Why? Because I'd thought that those with a higher level of education, jobs that brought them into contact with people from all walks of life, ethnicity, culture, race, etc. would have a greater acceptance of difference. I was wrong.

So yes, perhaps there was a détent on racism and that has broken down. Whereas it was generally accepted that terms like 'paki' and 'nigger' were unexceptable, and anti-Semitism was less obvious, in the new political climate it is words such as 'immigrant' and 'Muslim' which are bandied about as if these two groups are somehow undesirables and targets of hate.

daphnedill Wed 16-Nov-16 07:30:54

I feel we're returning to the Dark Ages. Maybe it's inevitable. History shows us that each age is cyclical. It seems that reason and truth count for nothing.

whitewave Wed 16-Nov-16 07:12:10

Yes Dd interesting times indeed, but not something I wanted to happen.

I think it shows how easily the argument is lost.

daphnedill Wed 16-Nov-16 07:02:28

'Post-truth' has been named word of the year by Oxford Dictionaries.

Excellent post, Eloethan. That kind of argument is very dangerous. I feel that we are living through an age when intellectual thought and reason are shifting. It seems as though everything which has followed on from the Enlightenment is being swept aside.

whitewave Wed 16-Nov-16 06:43:22

This sort of argument is spreading and becoming influential, see post-truth. Emotional appeal not objective facts.

Eloethan Wed 16-Nov-16 01:34:51

The headline to this article contains the words "Whites are not content to let everyone but them get special treatment any more". So apparently non-white people in the US are receiving preferential treatment, at the expense of white people. That is so obviously a ridiculous statement since the figures indicate that the vast majority of non-whites in the US have substantially lower incomes, much poorer access to health and education, lower life expectancy, lower numbers engaged in professional occupations, higher infant mortality, etc. etc.

The article then goes on to speak of the breaking down of a so-called "detente" by which whites were expected to abide by a rule not to make "outright racist statements or appeals to white racial identity" and to accept a "double standard" regarding "political and cultural tribalism".

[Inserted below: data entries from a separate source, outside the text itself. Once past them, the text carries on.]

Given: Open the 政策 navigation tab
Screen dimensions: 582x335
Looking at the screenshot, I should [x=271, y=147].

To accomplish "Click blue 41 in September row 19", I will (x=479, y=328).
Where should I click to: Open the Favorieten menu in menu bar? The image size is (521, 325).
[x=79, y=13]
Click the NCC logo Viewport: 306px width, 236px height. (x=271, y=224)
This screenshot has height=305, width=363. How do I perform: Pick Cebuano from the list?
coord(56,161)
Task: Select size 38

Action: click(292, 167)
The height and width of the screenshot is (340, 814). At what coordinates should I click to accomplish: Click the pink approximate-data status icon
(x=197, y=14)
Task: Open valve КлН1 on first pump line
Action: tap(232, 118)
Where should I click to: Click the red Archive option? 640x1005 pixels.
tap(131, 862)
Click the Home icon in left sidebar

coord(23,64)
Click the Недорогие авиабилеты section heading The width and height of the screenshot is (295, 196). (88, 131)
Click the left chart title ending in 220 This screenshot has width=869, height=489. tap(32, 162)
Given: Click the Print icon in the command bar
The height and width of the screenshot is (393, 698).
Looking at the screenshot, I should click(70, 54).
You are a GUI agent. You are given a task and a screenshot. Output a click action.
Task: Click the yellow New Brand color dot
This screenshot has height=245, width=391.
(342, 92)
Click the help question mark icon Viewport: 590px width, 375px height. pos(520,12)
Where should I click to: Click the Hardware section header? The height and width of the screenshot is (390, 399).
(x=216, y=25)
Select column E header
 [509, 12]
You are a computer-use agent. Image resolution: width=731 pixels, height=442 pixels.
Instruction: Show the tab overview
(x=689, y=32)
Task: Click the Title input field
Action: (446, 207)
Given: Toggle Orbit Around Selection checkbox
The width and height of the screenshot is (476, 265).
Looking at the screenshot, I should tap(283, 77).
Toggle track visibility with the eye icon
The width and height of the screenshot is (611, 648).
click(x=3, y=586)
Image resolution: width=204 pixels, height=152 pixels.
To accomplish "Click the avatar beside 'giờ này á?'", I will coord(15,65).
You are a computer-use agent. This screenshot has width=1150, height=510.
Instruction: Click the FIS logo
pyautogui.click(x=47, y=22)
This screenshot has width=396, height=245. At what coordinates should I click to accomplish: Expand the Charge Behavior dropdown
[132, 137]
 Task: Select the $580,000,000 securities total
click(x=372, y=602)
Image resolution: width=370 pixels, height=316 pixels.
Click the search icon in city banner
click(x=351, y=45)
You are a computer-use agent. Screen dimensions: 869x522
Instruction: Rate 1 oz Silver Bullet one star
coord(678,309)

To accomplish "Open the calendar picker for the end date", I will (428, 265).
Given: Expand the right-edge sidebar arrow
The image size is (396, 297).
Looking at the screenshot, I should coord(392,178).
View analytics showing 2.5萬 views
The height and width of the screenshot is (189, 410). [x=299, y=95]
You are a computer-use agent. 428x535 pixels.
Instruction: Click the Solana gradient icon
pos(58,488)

The author contends that this detente has broken down because "minorities and progressives broke the essential rule - not to run around calling everyone racist".

So it seems that non-white people are expected to shut up about the underlying racism they have experienced in everyday life in terms of income, jobs, education, health etc., in exchange for whites not making overtly racist and inflammatory statements.

Further down the article is the heading "Blame and Destroy Whitey". I think these sorts of headlines speak for themselves.

This writer has his own agenda, which can be illustrated by a statement made in another article of his: "Why a protest vote for Trump is better than voting for a third party". He is also very critical of the Black Lives Matter movement. There seems to be a theme developing here.

Additionally, the Federalist has been described in some quarters as a "rabidly anti-LGBT" vehicle and also appears to have an anti-abortion stance. No wonder it speaks sneeringly of "progressives".

thatbags Tue 15-Nov-16 22:16:00

I've just bumped into via Twitter and read this really good, thought-provoking essay about the current state of racism in the US. It's by David Marcus.

His argument is that America had a detente, an agreement, about racism—a set of rules that people understood and agreed with on the whole—but that the presidential election has marked the end of the detente and we have lost something as a result. He concludes that we should:

"listen to each other without immediate judgment and with trust in people’s good faith. That trust will not always be rewarded, but without it a détente can never be.
If a generation of Americans who lived through the racism, riots, anguish, and terror of the civil rights movement were able to trust each other’s decency and create cultural codes and norms to punish abject racism, we should be able to do it, too. But the truly scary thing is that, at this moment, it doesn’t appear we want to".